I have several questions about this: what in the world is anyone doing in a desert on a horse, named or no? And how much rain would you have to endure to relish being in a place where daytime temperatures reach upwards of 120 degree Fahrenheit with little water in sight? Do the extreme temperatures cause you to forget your name and why should you need fame to remember who you are? I don’t know the answers to these questions. I was hoping you would, so talk to me after we’re done and enlighten me as to these mysteries.
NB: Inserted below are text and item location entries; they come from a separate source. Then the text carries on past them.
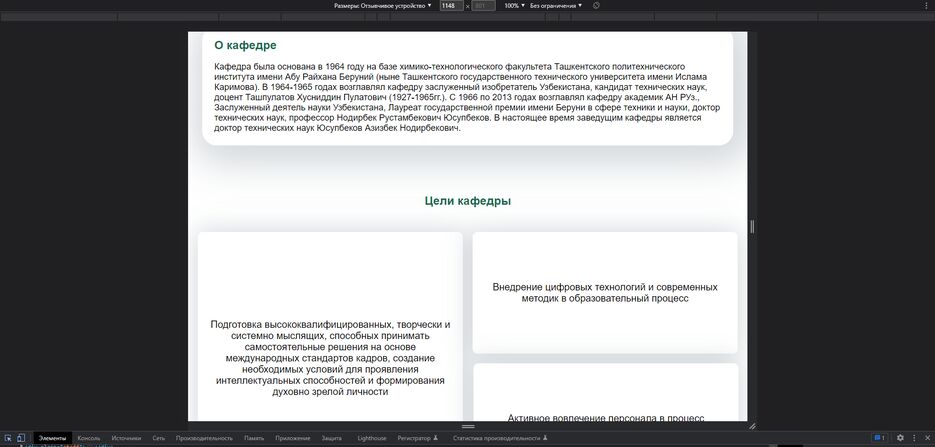This screenshot has height=447, width=935.
Task: Open Без ограничения throttling dropdown
Action: [555, 6]
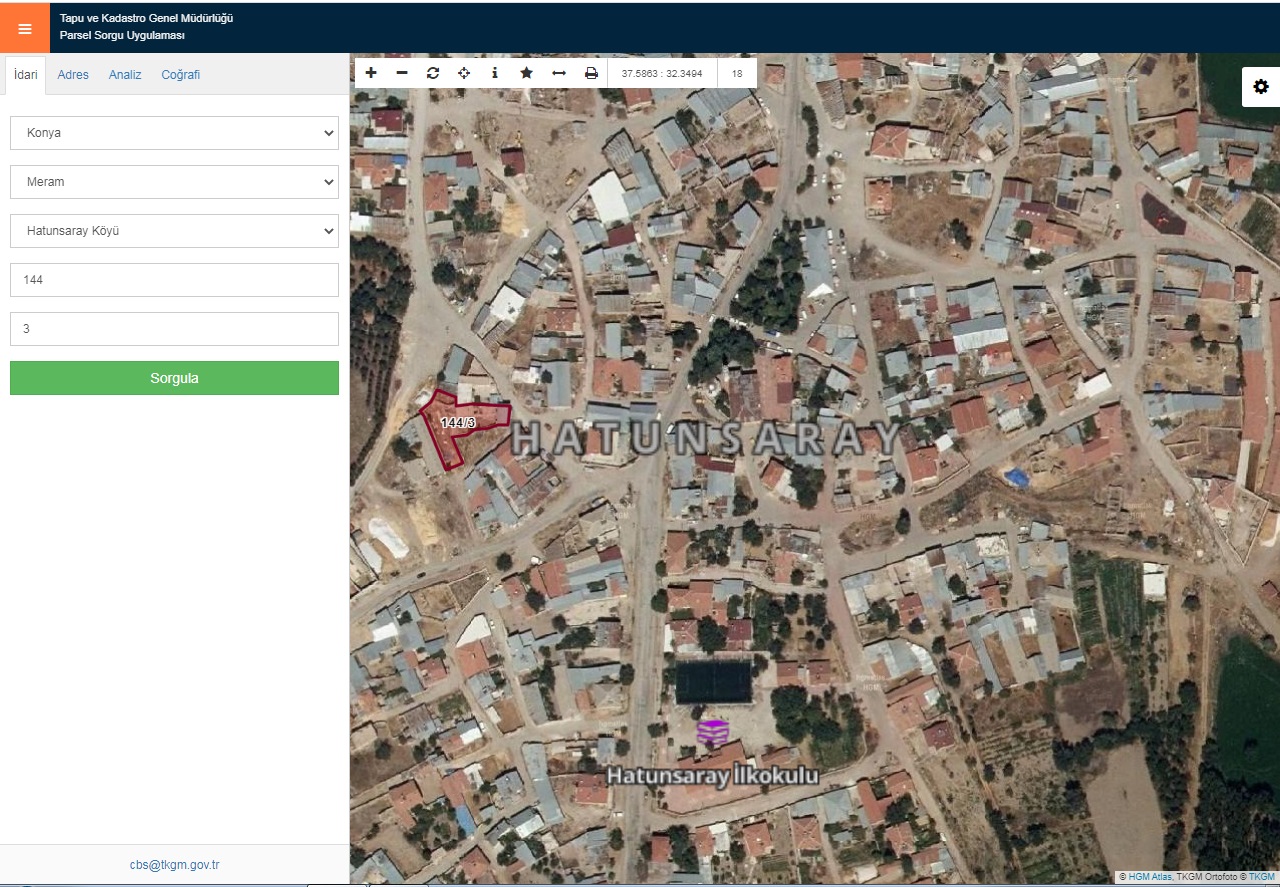Select the Coğrafi tab
The image size is (1280, 887).
pos(181,75)
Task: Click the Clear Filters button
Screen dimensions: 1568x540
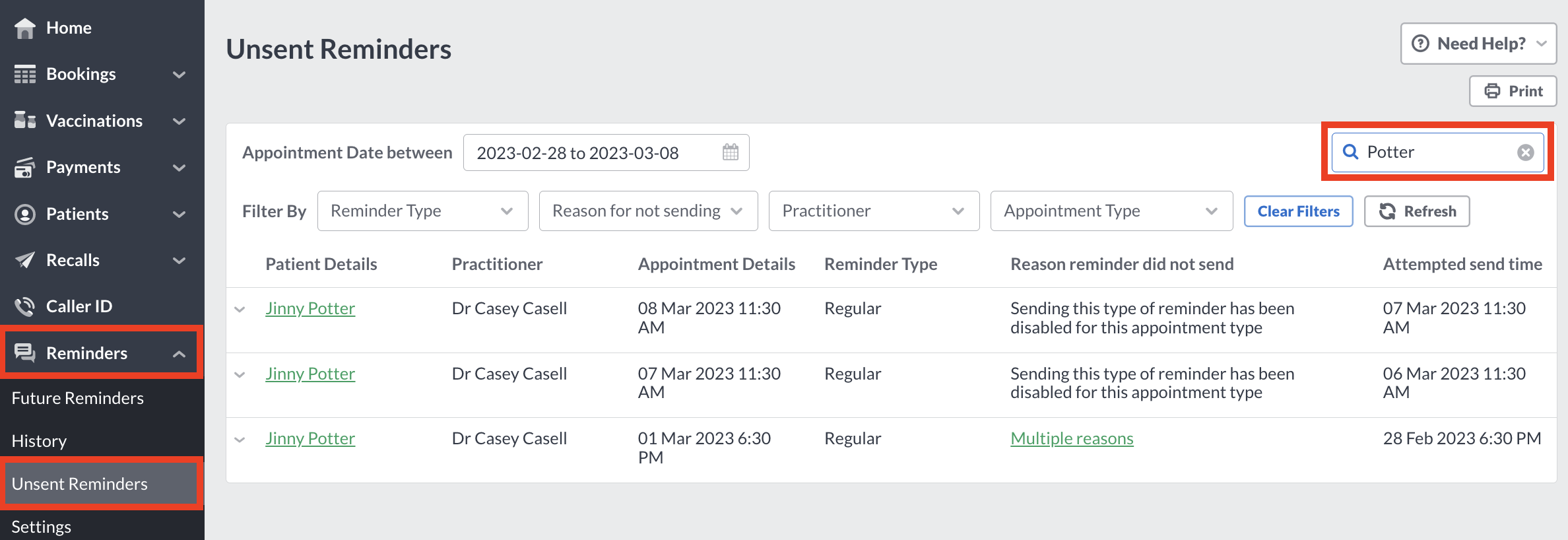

Our family always thinks of a young woman named Chrissie, an intelligent young woman who became a lawyer. She took piano with Becky when her family lived here. One day I was taking her to her piano lesson, I think, and I had the car radio tuned to a ‘70’s and 80’s hits station and Chrissie listened for a while and asked, “Mr. V, is this the ‘Horse with No Name’ station?” And it was. This question has become part of our family lore, used when any kind of soft rock is being played anywhere. Chrissie later took guitar lessons and told me that one of the first songs they learned was—you guessed it—“A Horse with No Name.”

On a somewhat more serious note, our names are important to us. They give us an identity and may be a source of pride or aggravation depending on what they are and who we are. Parents agonize over what to name their babies and sometimes they don’t choose too wisely. One study found that a bad first name can not only ruin your self-esteem, but it may actually make you lonelier — and dumber. And no one wants that.

Some actual names that might cause problems for a hapless girl are Audi, Chia, Hennessy, Merci, Monet, Nixon, Zeek, and Zuly. For boys, the names are Anthem, Denim, Dior, Hershey, Piers, Simba, Vino, Walden, and Zeppelin. Led or not, I don’t know.

If you find yourself in the desert, I hope you have a horse, even if it doesn’t have a name, and I also hope your name isn’t one that causes problems, and most of all, I hope that  you can remember your name. Good luck.